PROBLEM DETAILS: Filter the records for lines holding the string "computer".
##### RECORDS TO USE #####
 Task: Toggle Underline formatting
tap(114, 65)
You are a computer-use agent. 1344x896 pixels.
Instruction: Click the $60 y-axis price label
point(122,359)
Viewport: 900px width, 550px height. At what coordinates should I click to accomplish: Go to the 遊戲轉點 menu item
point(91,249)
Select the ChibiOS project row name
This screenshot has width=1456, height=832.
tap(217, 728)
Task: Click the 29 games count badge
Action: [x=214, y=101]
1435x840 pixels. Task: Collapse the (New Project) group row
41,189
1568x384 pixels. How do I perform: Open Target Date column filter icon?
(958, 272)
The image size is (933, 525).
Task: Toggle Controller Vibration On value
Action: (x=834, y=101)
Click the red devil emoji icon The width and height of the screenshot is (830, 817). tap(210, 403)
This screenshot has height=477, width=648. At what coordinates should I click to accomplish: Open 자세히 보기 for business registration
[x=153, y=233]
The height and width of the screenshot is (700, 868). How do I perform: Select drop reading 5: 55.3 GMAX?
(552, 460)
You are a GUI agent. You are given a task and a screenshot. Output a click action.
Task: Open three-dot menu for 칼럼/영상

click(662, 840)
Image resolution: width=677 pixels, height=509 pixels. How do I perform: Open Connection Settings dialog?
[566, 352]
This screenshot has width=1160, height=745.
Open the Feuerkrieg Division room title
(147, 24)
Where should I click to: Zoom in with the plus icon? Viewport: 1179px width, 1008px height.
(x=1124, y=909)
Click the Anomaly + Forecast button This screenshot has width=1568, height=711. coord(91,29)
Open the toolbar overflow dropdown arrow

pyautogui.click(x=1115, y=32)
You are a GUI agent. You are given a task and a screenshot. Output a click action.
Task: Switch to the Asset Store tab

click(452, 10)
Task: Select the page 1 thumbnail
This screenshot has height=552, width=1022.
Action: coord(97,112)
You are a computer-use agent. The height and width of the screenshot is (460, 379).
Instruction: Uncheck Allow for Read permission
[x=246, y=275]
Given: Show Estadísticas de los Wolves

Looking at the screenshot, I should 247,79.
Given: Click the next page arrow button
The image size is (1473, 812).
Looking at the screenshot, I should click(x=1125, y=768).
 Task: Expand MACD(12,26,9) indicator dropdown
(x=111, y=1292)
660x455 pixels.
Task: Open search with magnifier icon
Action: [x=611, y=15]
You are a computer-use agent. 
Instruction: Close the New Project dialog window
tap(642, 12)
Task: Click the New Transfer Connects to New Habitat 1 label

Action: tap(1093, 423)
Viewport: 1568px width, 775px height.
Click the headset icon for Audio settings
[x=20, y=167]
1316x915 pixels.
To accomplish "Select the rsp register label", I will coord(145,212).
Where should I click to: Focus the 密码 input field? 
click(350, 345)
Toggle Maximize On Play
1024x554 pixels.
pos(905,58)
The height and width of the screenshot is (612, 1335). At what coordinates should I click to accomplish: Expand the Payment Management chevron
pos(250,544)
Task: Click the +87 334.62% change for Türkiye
#####
RESULT BELOW:
You are a computer-use agent. 1344x896 pixels.
You are a computer-use agent. The height and width of the screenshot is (460, 379).
You are a computer-use agent. 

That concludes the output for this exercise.